WHAT YOU SHOULD DO:
Pick out each line in the records below that contains the string "icon", and copy those lines out in full.

GIVEN RECORDS:
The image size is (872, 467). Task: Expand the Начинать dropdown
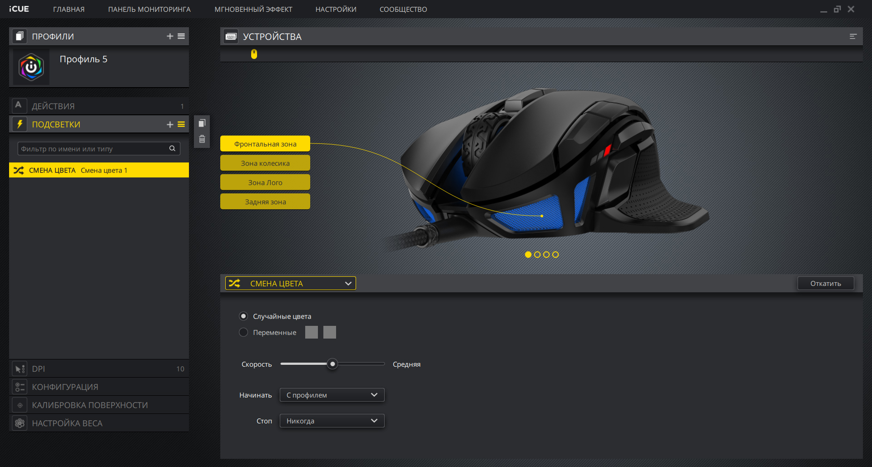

---

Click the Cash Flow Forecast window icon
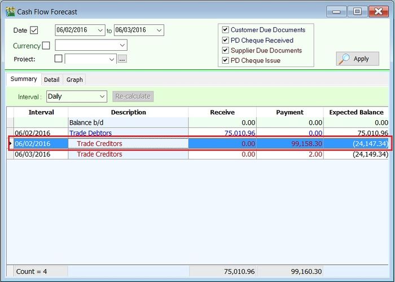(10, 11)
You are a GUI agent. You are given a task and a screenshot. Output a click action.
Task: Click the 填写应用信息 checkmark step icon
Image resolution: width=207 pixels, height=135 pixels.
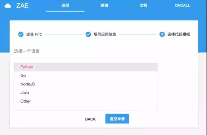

RESPONSE:
Click the Cash Flow Forecast window icon
Task: Click the 填写应用信息 checkmark step icon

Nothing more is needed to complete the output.